To top it off, I actually experienced bits and pieces of reverse racism on Oahu. A lot of my Asian friends had touted how they love it in Hawaii because there is no racism there – well, there is no racism, but there is reverse racism. While I have white skin, I am not an American – I was in fact hailing from my native Turkey, halfway across the world (the exact 12 hour time difference between Hawaii and Turkey made timekeeping particularly easy when calling home). In ignorance of this fact, a lot of people just assumed I was Howli – local for “breathless”, a derogatory term in reference to the early Missionaries who came to the islands centuries ago, breathless in their tight collars, supposedly spreading enlightenment among “savages”.
Any Turk you meet will be happy to tell you all about the Great Turkish War of Independence, and how much sacrifice and fighting was necessary for independence, and what great cost is still paid on a daily basis by every single Turk. So I certainly feel for the locals and their desire for independence; but if you’re going to get colonized, you might as well be colonized by the biggest superpower on the planet. And hey, you can go anywhere on a US passport without having to suffer countless indignities trying to obtain travel visas! Sure beats travel on a Turkish passport.
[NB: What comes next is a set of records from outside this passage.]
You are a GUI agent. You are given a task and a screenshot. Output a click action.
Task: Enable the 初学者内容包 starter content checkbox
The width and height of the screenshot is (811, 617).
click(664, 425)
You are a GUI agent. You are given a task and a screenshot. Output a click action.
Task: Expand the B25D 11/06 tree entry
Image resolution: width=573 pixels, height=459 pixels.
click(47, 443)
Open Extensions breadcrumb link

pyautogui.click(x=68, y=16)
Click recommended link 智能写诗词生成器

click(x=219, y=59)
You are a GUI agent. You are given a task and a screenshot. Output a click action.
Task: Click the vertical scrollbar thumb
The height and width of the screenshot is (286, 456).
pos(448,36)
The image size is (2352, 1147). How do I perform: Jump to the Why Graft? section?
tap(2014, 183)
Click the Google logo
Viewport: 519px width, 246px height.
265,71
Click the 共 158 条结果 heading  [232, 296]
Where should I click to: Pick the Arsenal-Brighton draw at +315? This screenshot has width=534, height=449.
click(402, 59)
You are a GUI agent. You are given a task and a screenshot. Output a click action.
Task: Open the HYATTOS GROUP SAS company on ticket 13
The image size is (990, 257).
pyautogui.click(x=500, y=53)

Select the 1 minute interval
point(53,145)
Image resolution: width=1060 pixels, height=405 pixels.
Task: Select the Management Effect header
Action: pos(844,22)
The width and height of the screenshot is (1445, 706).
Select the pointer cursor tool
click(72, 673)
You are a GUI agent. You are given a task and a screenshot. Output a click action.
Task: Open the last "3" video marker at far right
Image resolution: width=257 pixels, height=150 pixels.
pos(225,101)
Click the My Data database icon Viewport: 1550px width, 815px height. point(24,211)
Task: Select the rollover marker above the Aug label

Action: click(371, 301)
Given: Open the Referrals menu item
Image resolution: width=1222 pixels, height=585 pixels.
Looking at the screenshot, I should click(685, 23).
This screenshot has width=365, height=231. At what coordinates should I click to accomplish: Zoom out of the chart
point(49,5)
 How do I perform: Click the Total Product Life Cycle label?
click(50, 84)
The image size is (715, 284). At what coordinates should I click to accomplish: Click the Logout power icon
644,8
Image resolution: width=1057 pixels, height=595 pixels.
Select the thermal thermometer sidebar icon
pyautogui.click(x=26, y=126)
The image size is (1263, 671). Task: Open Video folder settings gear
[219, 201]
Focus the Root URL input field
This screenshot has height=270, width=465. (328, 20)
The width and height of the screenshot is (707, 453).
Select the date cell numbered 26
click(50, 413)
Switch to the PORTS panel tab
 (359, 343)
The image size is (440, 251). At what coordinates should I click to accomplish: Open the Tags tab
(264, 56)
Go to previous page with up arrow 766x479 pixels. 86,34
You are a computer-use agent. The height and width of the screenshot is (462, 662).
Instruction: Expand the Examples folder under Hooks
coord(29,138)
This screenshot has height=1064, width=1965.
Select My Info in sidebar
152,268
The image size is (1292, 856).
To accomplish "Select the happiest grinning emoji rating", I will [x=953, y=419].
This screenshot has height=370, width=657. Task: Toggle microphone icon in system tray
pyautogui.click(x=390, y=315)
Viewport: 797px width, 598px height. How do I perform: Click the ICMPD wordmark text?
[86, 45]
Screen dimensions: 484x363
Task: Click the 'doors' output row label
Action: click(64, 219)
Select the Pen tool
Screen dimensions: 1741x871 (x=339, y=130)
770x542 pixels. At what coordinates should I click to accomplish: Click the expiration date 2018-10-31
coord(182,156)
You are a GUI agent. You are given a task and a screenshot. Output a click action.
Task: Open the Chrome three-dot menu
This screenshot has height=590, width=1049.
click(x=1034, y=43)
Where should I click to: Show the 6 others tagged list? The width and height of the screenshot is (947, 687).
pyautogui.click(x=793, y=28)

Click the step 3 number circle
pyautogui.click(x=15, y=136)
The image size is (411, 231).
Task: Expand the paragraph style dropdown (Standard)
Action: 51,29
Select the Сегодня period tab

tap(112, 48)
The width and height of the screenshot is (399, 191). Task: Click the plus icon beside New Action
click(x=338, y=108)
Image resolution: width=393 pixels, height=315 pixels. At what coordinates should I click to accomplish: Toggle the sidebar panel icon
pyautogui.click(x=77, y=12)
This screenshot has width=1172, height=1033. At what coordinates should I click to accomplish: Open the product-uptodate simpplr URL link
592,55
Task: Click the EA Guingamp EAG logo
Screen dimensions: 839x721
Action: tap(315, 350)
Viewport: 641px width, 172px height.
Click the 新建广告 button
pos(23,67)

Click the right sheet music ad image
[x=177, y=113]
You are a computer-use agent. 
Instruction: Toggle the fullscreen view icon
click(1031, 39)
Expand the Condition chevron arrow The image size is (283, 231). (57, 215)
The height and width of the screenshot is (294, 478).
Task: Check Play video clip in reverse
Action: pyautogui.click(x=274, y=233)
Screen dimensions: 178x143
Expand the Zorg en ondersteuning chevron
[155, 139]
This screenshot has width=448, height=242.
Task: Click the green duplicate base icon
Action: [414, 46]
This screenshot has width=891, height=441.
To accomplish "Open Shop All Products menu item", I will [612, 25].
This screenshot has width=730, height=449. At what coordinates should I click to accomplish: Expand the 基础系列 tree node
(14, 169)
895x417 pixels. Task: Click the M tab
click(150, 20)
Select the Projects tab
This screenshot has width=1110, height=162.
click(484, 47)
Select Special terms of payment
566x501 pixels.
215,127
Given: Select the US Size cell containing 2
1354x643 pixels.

Combined with lackluster performance from employees (who looked great on paper but were completely unqualified for the positions they had been hired for – compliments of N&K CPA’s), there was no reason to keep InstallAware in Hawaii any longer. It was a very sad decision, but I guess not all dreams are meant to come true in life. I do hope to revisit Hawaii some day in the future, as I still love the place, and I have made good friends there.
Right before leaving the islands, my friends took me to the Dole pineapple factory on Oahu, where they have a large fish pond. That pond is full of massive fish looking like goldfish inflated to ten times their usual size. They have almost translucent skin and thick veins running throughout the lengths of their obese bodies. A lot of tourists visiting the factory stopped by the pond and fed them generous servings of fish food. Another memory I will never forget of Hawaii are these fish. They were very fat, yet they would harass one another, even getting out of the water for short bursts in intense competition, trying to grab the fish food being dispensed from the coin operated food containers above. Their mouths were proportionately huge and made this pronounced vacuum sound, trying to suck in as much of the fish food as they could – jumping over one another, breathless out of the water, madly flapping from side to side, before running out of “air” and scrambling back in a mad frenzy, back over one another, desperate to submerge in the water from whence they came.